_Records shown_:
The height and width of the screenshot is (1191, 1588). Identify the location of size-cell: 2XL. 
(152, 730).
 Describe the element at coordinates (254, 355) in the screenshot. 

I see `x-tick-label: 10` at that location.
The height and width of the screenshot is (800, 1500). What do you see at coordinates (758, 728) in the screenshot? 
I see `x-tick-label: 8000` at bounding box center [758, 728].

--

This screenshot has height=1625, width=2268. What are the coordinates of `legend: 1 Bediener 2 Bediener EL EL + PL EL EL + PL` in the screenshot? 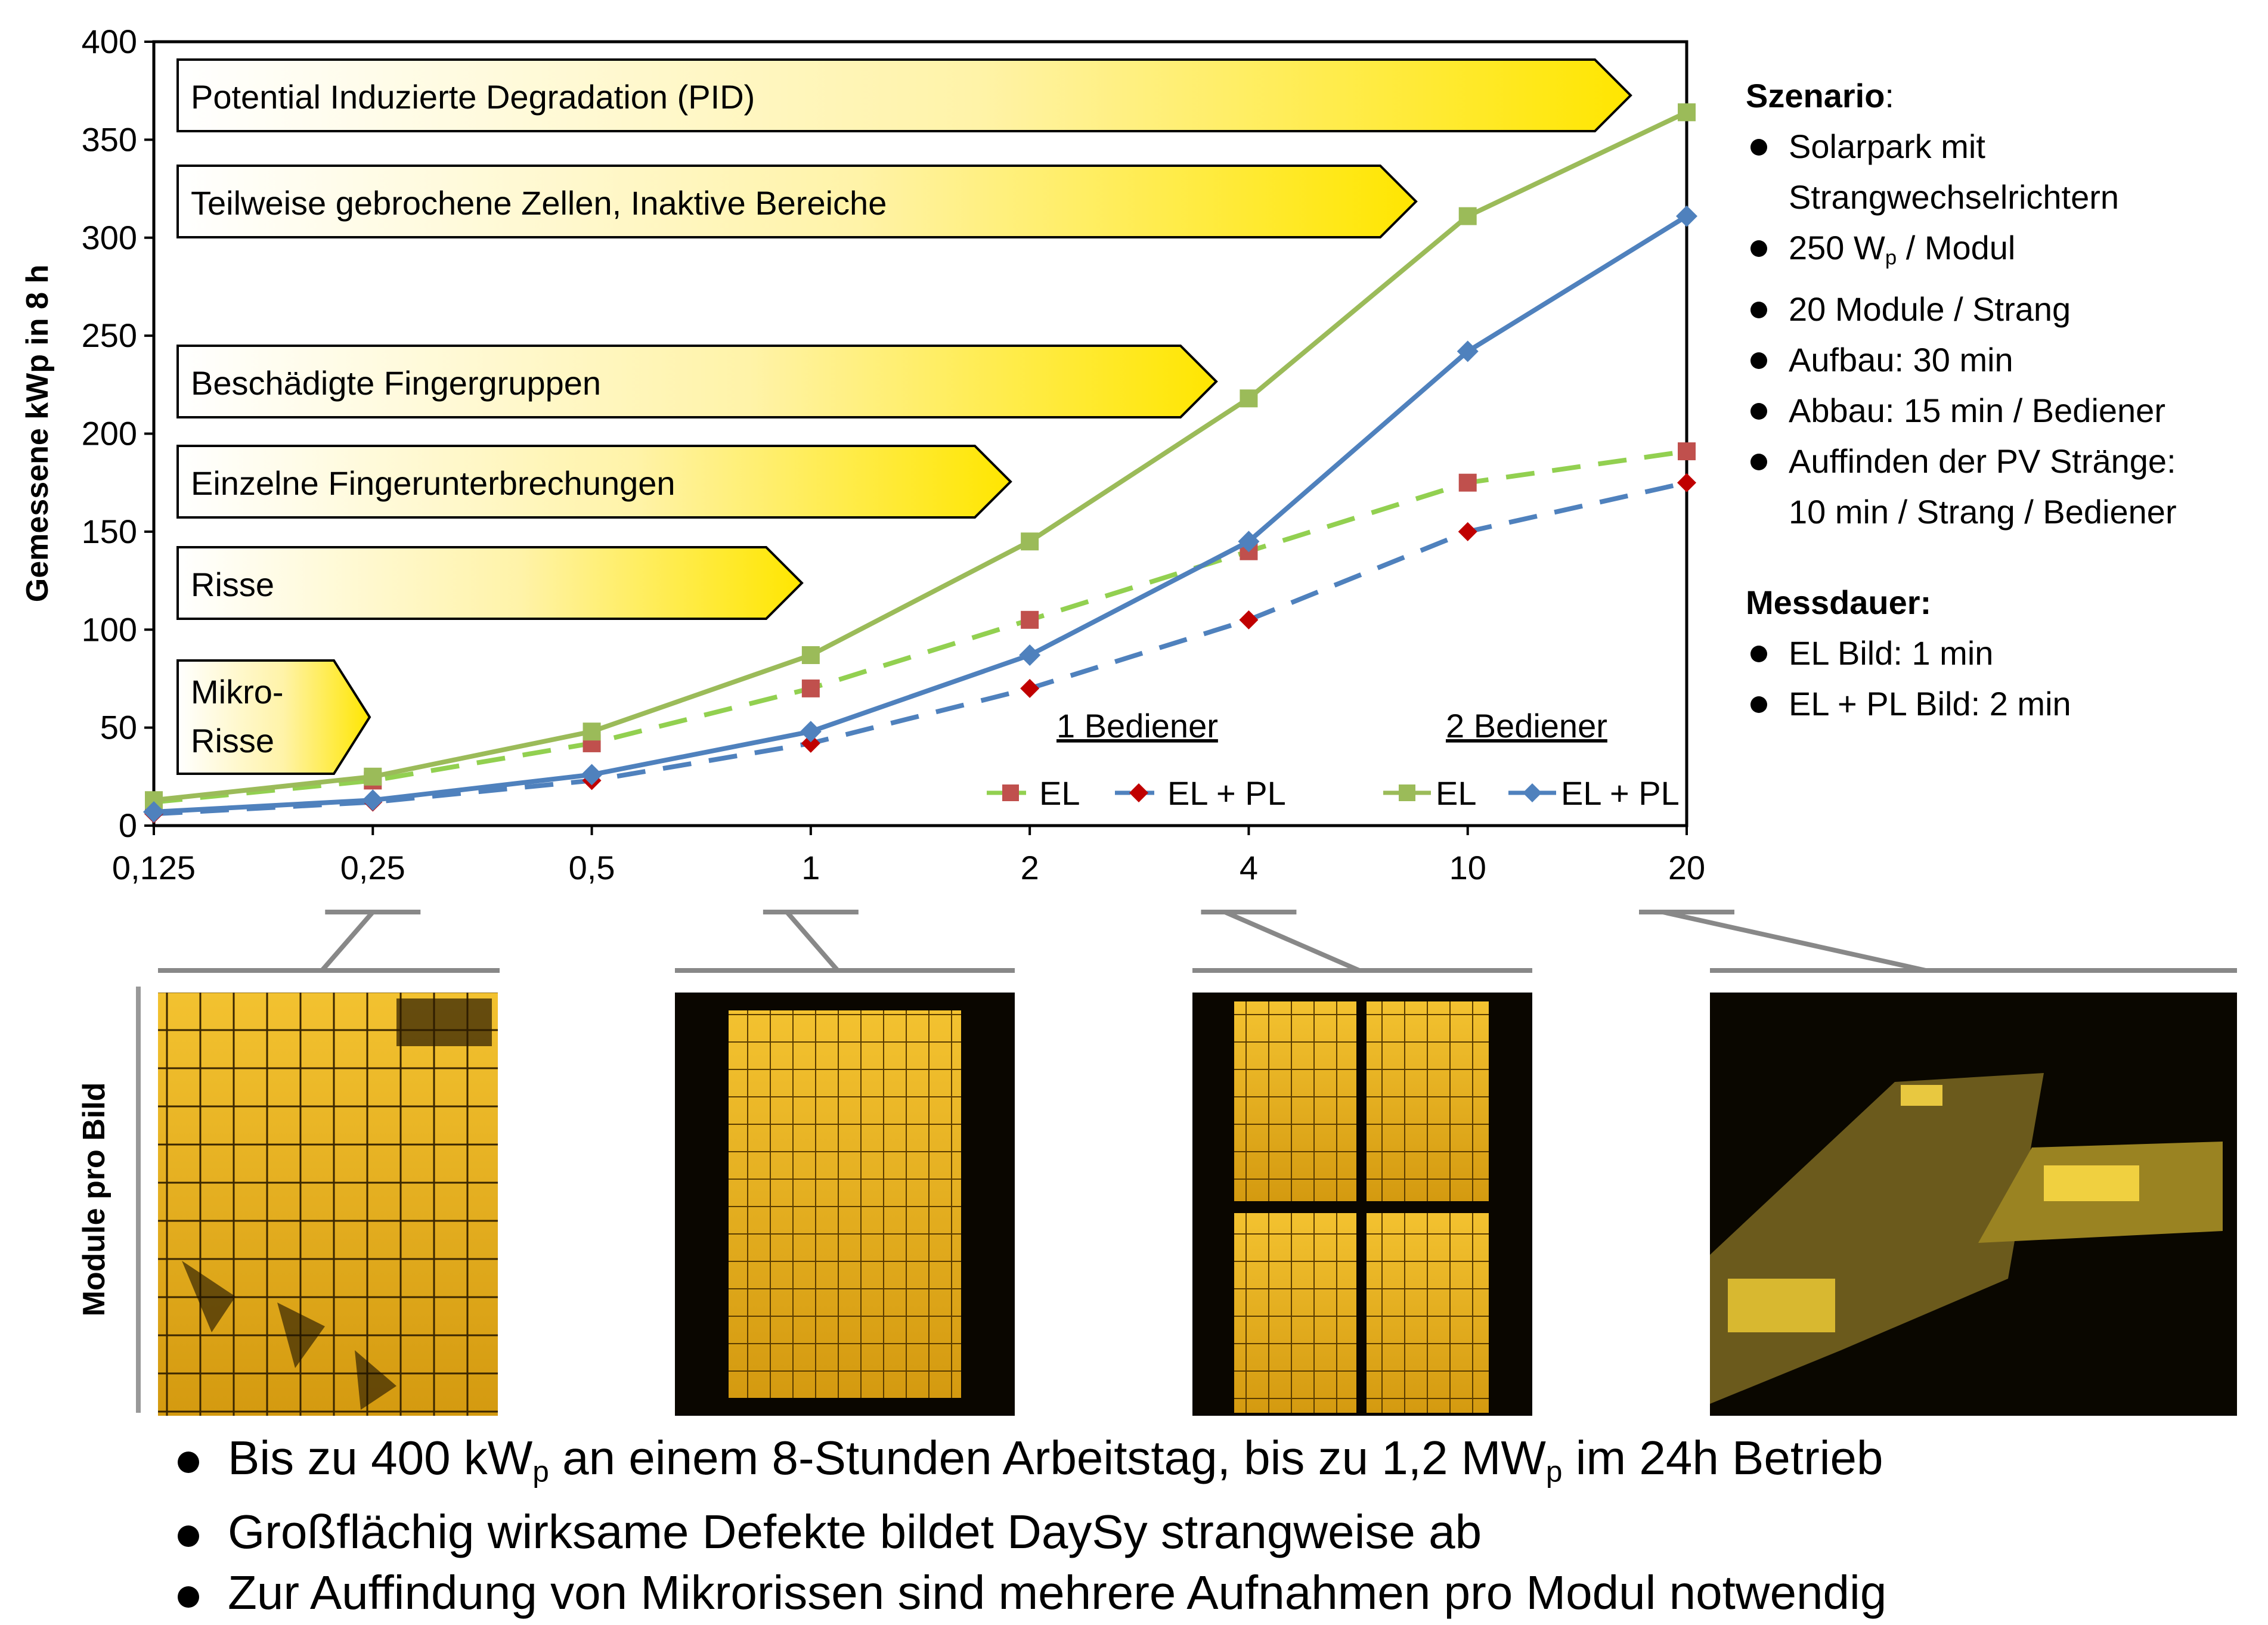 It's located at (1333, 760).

==

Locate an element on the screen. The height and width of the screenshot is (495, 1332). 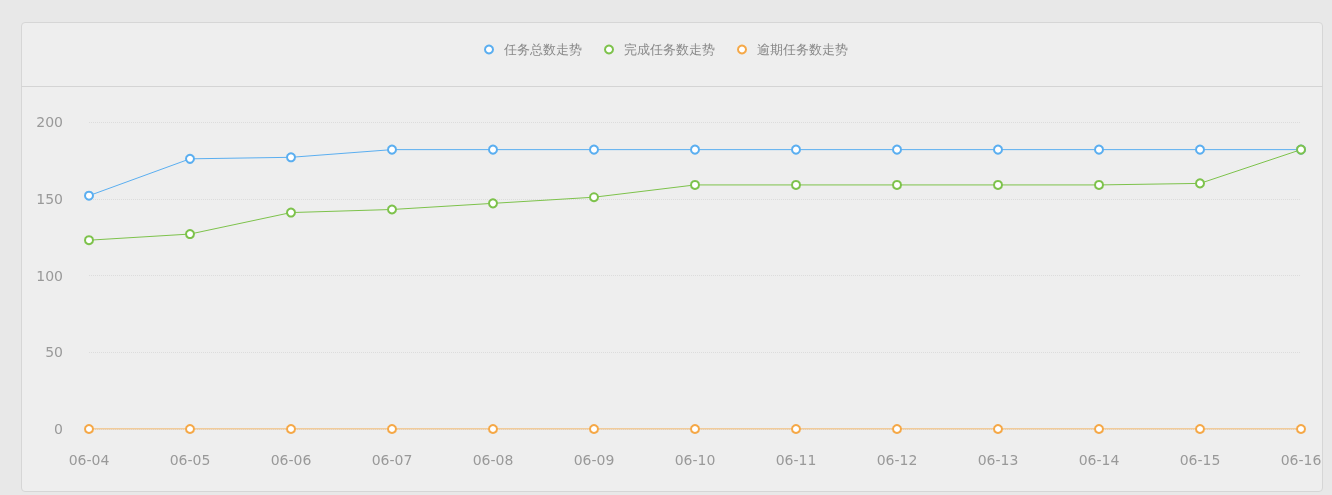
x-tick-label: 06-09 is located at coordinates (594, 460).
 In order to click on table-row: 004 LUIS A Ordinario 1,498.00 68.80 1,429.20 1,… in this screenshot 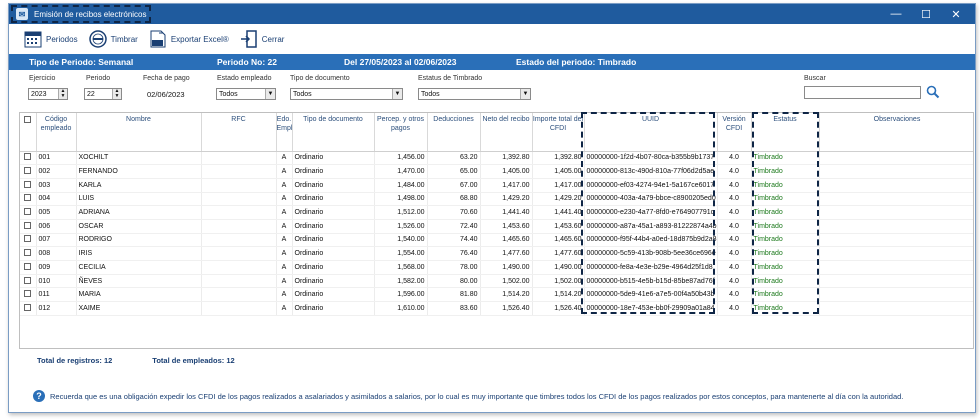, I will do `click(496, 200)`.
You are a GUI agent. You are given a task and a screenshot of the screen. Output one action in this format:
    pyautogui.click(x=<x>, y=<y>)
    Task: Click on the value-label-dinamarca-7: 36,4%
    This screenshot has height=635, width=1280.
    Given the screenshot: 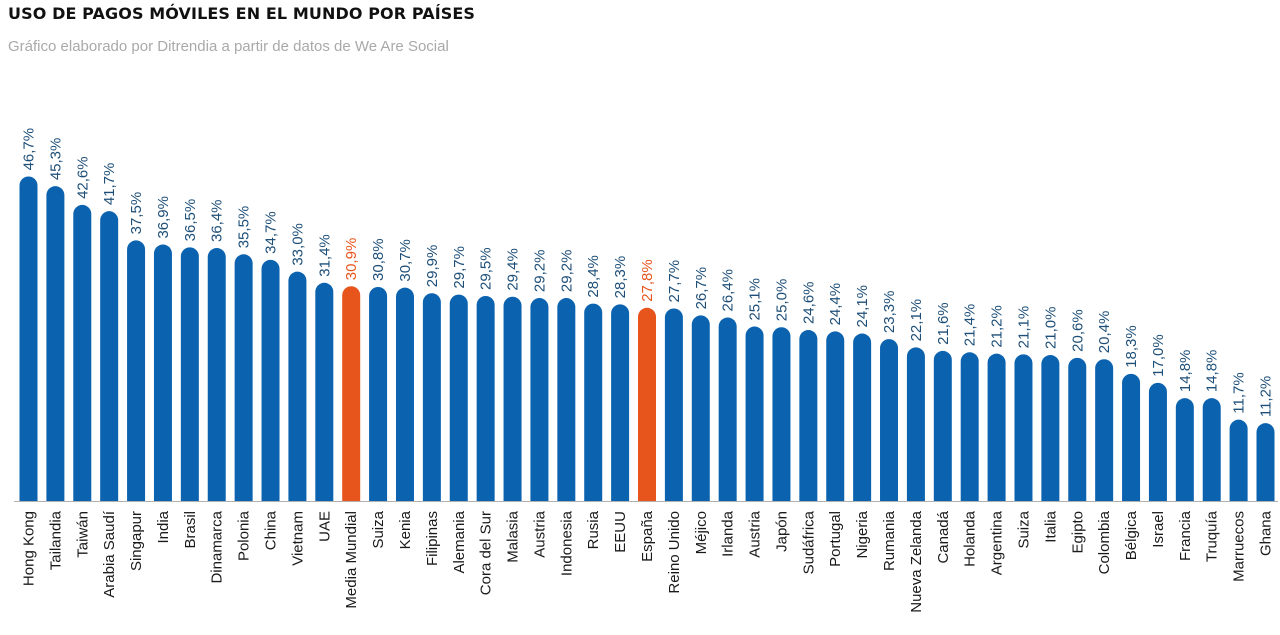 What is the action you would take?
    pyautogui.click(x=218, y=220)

_Description of the task_: Reproduce the records verbatim from the line containing "The height and width of the screenshot is (1191, 1588)." through the line containing "center [758, 728].", including both of those lines.

_Answer_:
The height and width of the screenshot is (1191, 1588). Identify the location of size-cell: 2XL. 
(152, 730).
 Describe the element at coordinates (254, 355) in the screenshot. 

I see `x-tick-label: 10` at that location.
The height and width of the screenshot is (800, 1500). What do you see at coordinates (758, 728) in the screenshot? 
I see `x-tick-label: 8000` at bounding box center [758, 728].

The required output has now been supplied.